### [Source data]
********************

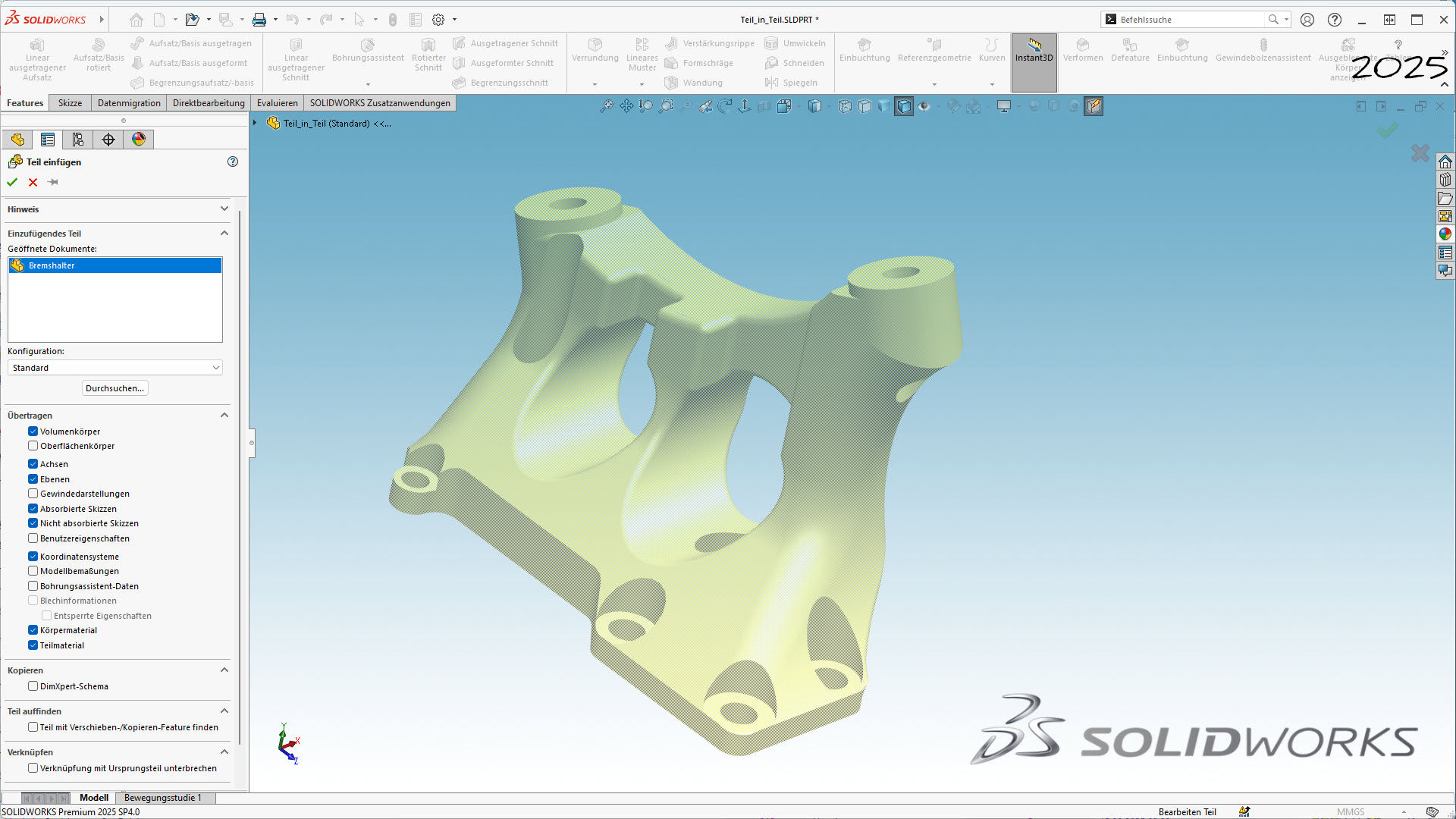Enable Verknüpfung mit Ursprungsteil unterbrechen
Viewport: 1456px width, 819px height.
coord(33,768)
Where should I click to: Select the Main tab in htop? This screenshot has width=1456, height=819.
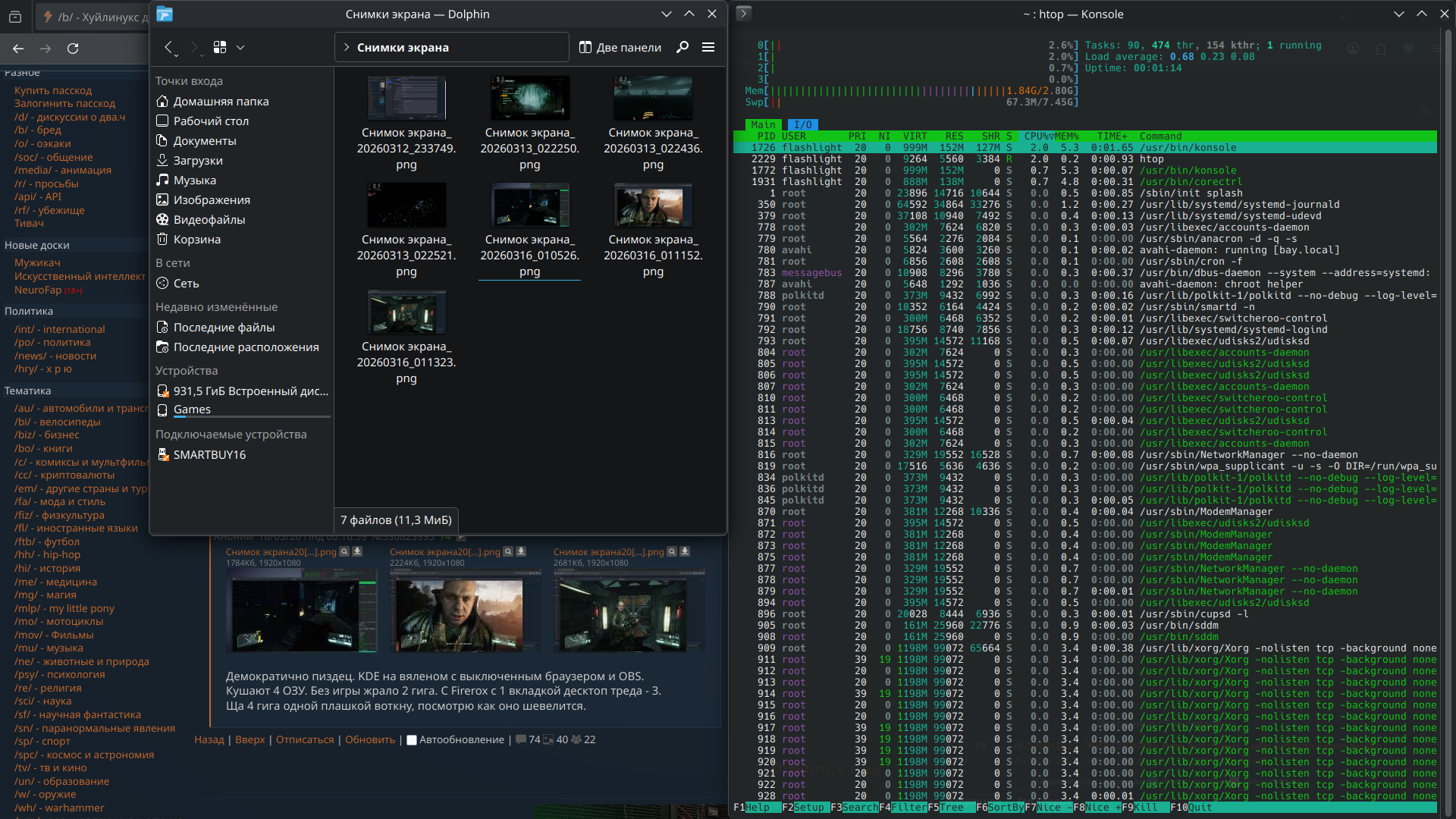[x=763, y=125]

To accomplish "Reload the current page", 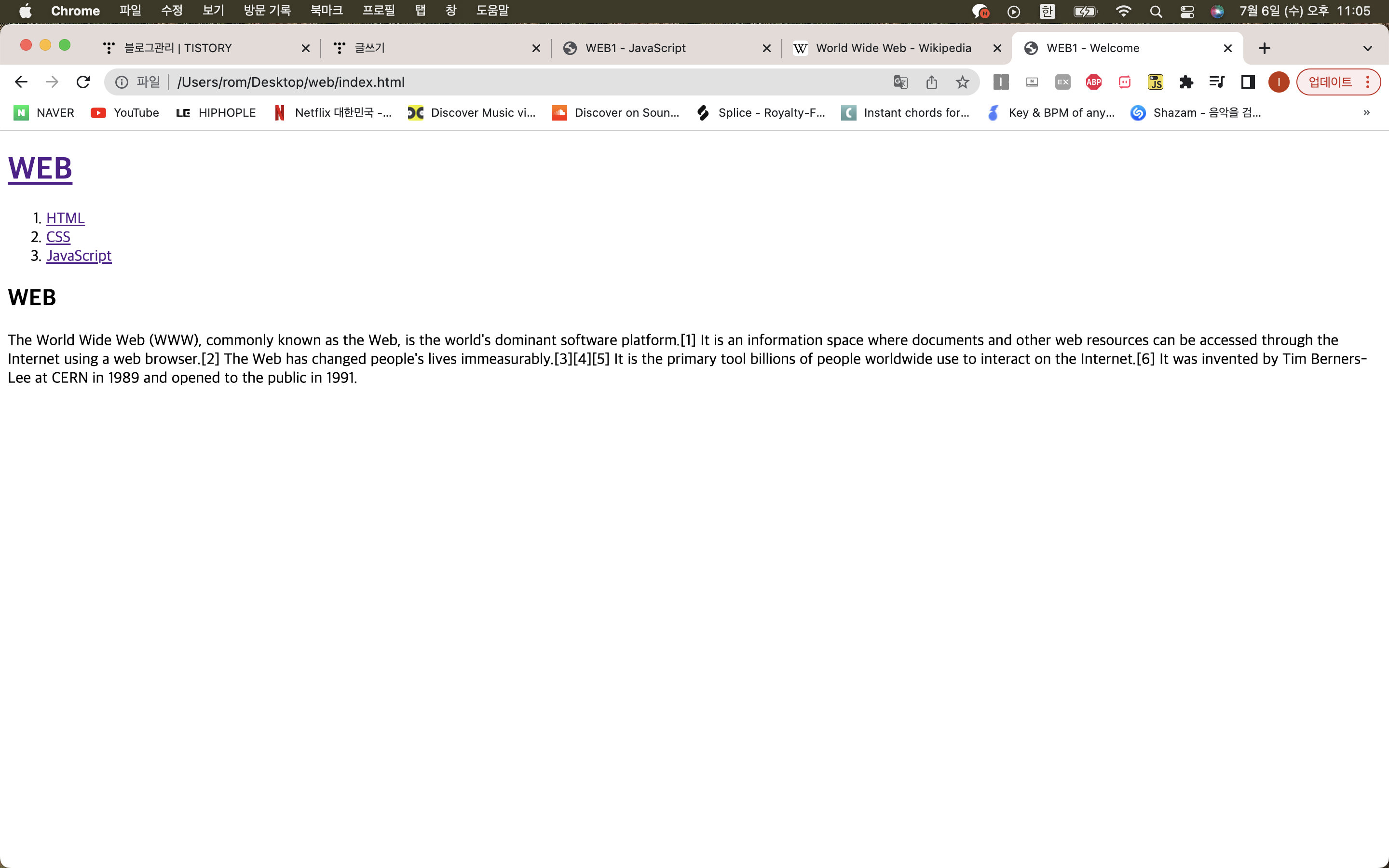I will [83, 82].
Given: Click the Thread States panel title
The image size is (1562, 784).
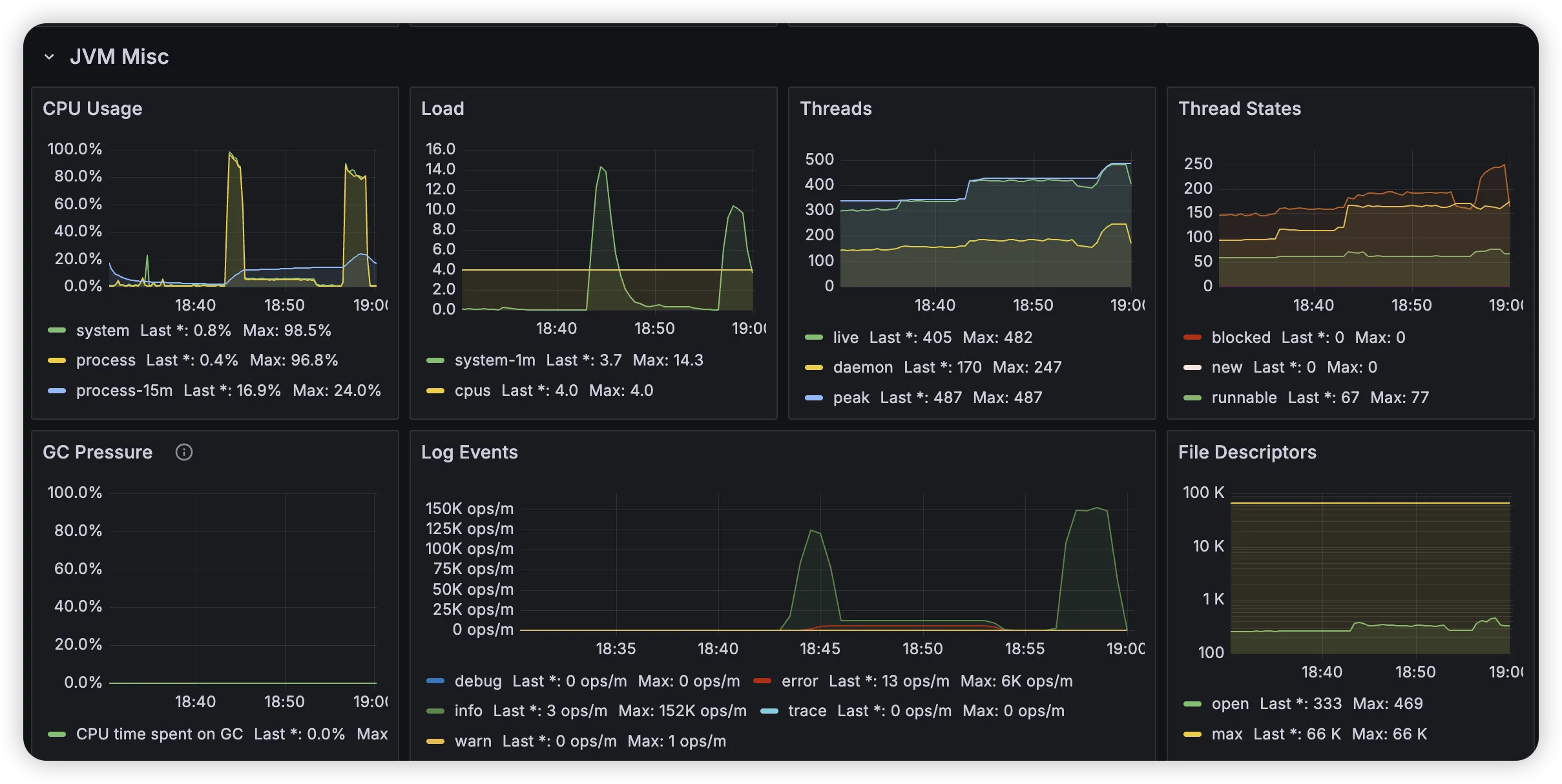Looking at the screenshot, I should pyautogui.click(x=1239, y=108).
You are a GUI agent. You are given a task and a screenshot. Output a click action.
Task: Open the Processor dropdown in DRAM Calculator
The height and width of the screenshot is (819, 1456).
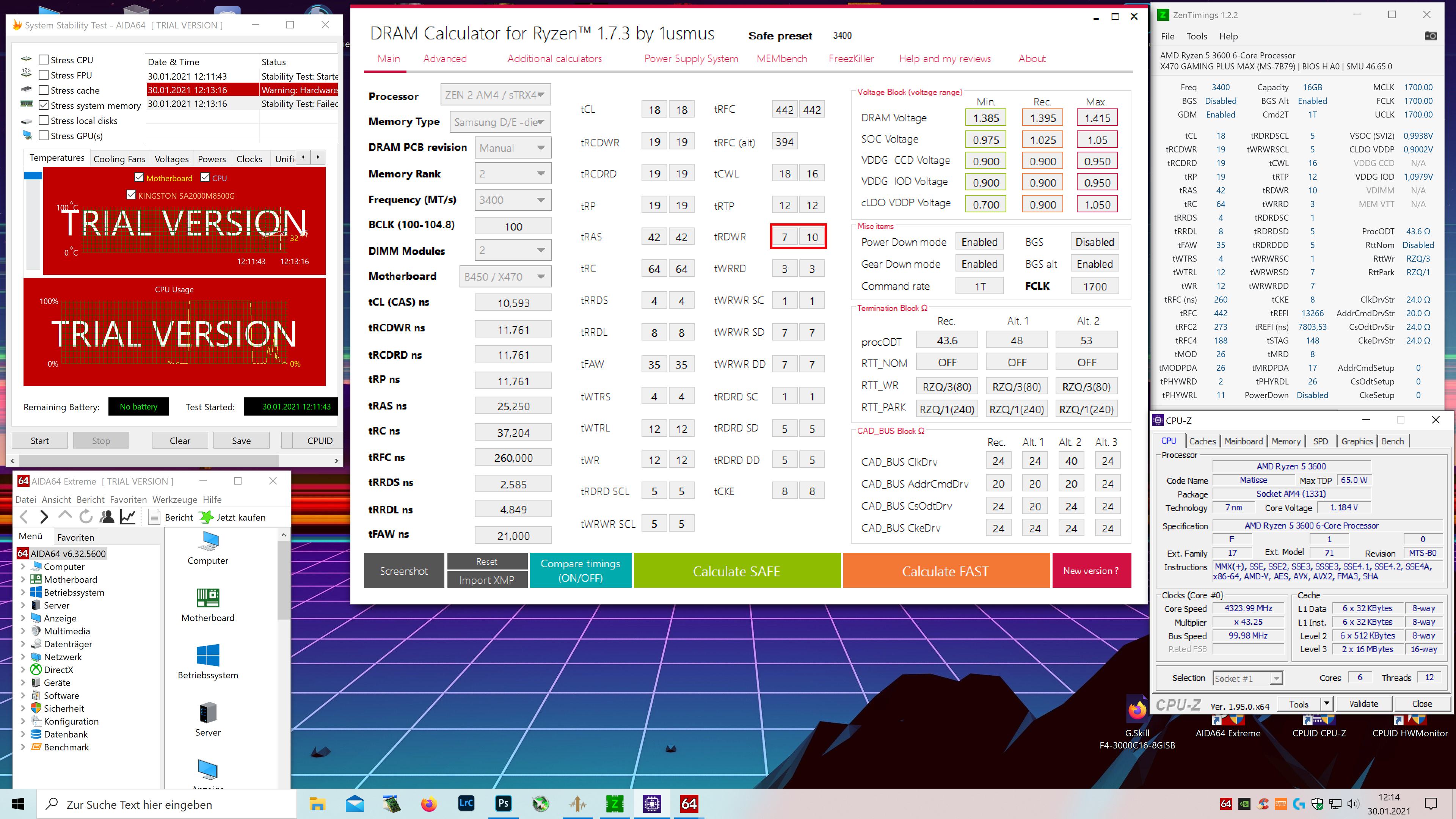pyautogui.click(x=495, y=95)
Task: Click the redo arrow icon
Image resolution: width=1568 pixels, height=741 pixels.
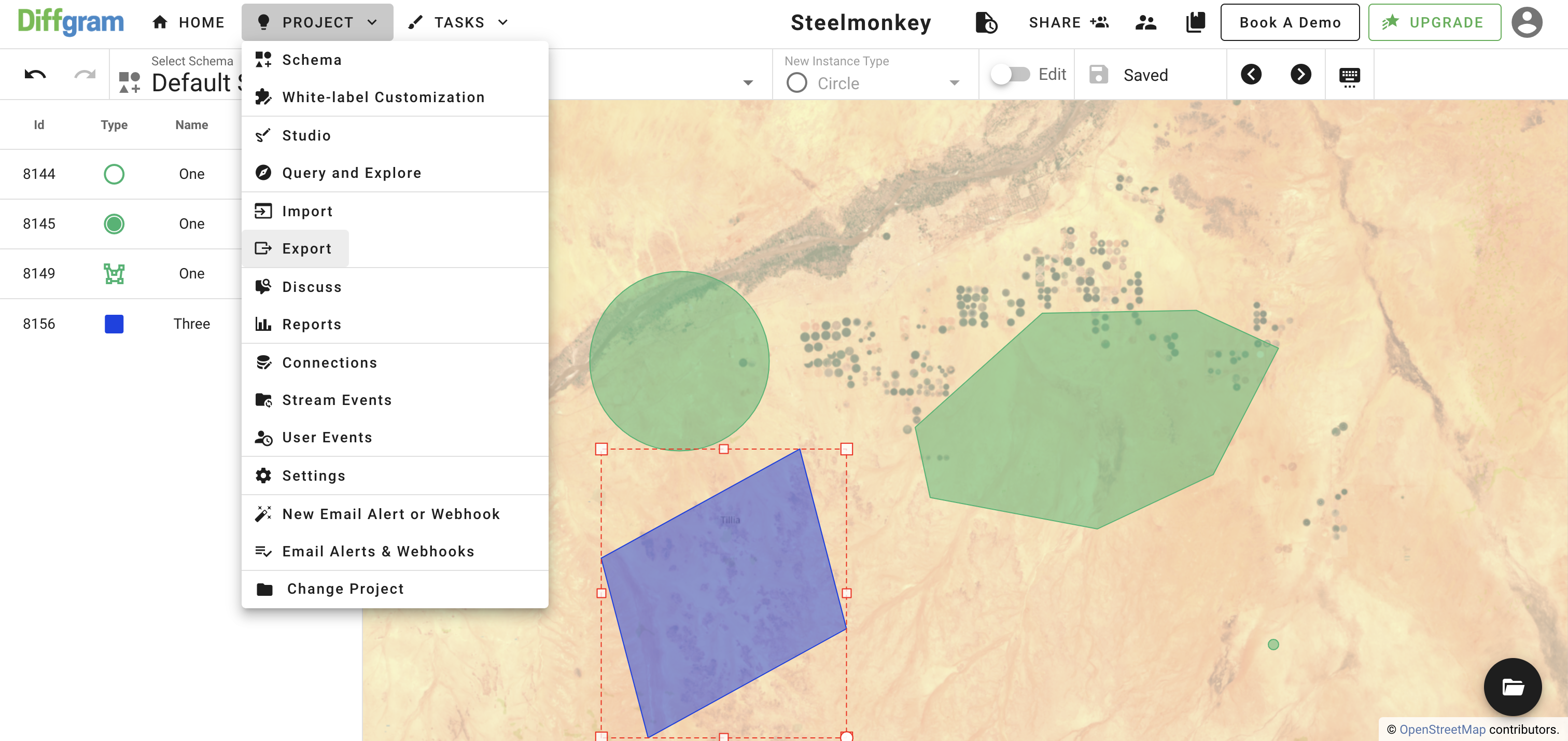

********************

### [Activity]
Each line from the one containing "The image size is (1562, 784)." through the last line of the data should be written out exactly. Skip the pictures, and add no other lines.

### [Answer area]
The image size is (1562, 784).
Looking at the screenshot, I should pyautogui.click(x=1239, y=108).
You are a GUI agent. You are given a task and a screenshot. Output a click action.
Task: Open the Processor dropdown in DRAM Calculator
The height and width of the screenshot is (819, 1456).
pyautogui.click(x=495, y=95)
Task: Click the redo arrow icon
Image resolution: width=1568 pixels, height=741 pixels.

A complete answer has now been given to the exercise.